L’introduzione e lo svolgimento delle complesse procedure descritte e la conseguente analisi dei dati che da esse promanano consentono di svolgere facilmente i controlli necessari per l’auspicata “trasparenza” nell’utilizzo delle prerogative sindacali. La dettagliata relazione che il Dipartimento della funzione pubblica invia alle Camere potrebbe, infatti, agevolare la valutazione politica circa l’andamento della spesa, relativa all’applicazione degli istituti connessi alle prerogative sindacali concesse ai dipendenti delle pubbliche amministrazioni.
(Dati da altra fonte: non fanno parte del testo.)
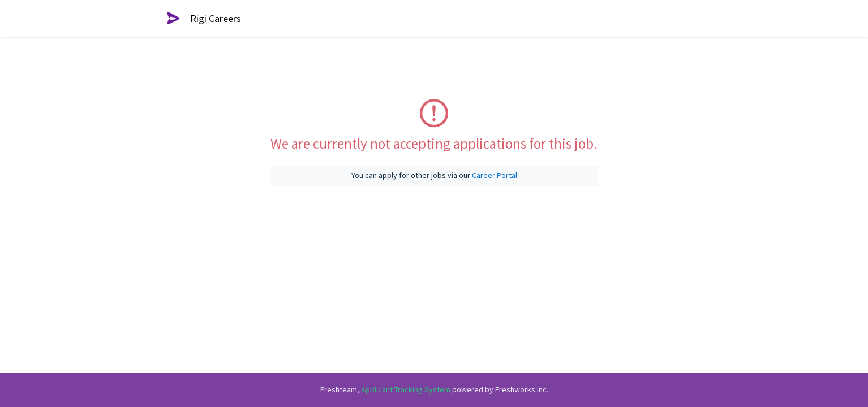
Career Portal (495, 175)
In caso di valutazione negativa circa il rapporto tra costi e benefici sarà compito dei Comitati di settore esprimere collegialmente l’intenzione di modificare l’assetto vigente, proporlo all’Aran e, per mezzo di essa, portarlo al tavolo negoziale. Altresì, questo sistema di controlli consentirebbe di verificare se vi fossero stati abusi nella fruizione di aspettative e permessi e soppesarne le responsabilità, anche in ordine a un dovere del sindacato di controllare che le prerogative sindacali siano legittimamente esercitate.
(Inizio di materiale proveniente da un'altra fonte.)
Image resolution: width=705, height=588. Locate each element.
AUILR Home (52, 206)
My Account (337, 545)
Si affacciano oggi questioni nuove, allorché le amministrazioni iniziano ad affrontare la questione della fruizione dei permessi da parte del personale che svolga la prestazione in modalità agile (cd. smart working). Nel merito, l’Aran, investita della vicenda, ha correttamente concluso per la compatibilità, a priori, delle due fattispecie, specie ove siano state individuate le fasce di reperibilità, nelle quali il lavoratore deve rendersi contattabile e disponibile per l’amministrazione. In tali fattispecie, secondo l’Agenzia, «anche nella modalità lavorativa agile potrebbe risultare necessaria la fruizione su base oraria dei permessi retribuiti previsti dal vigente CCNQ in tema di prerogative sindacali. Infatti, essi nella fattispecie in esame, si concretizzerebbero nella possibilità per il dipendente, in relazione ad un intervallo temporale determinato, di poter svolgere attività sindacale in orario coincidente con le predette fasce di reperibilità» .
Queste ipotesi, da un lato, rendono più difficili i controlli e le comunicazioni istituzionali “classiche”; dall’altro, spingono verso nuove forme di organizzazione dell’attività del sindacato, che sembrerebbero maggiormente idonee a tradursi in un coinvolgimento più efficace dei lavoratori e in una fruizione più economica delle prerogative sindacali, in una prospettiva win-win, di sicuro interesse per tutte le parti in campo, stakeholder e utenti del servizio compresi. La sensazione è, però, di essere perennemente “a metà del guado”, ove gli obblighi digitalizzati di gestione delle prerogative sindacali siano interpretati più come compliance che come tasselli indispensabili per una migliore adeguata erogazione dei servizi pubblici , in un eterno ritorno alle originarie esigenze di efficienza, efficacia ed economicità, ancora non completamente soddisfatte.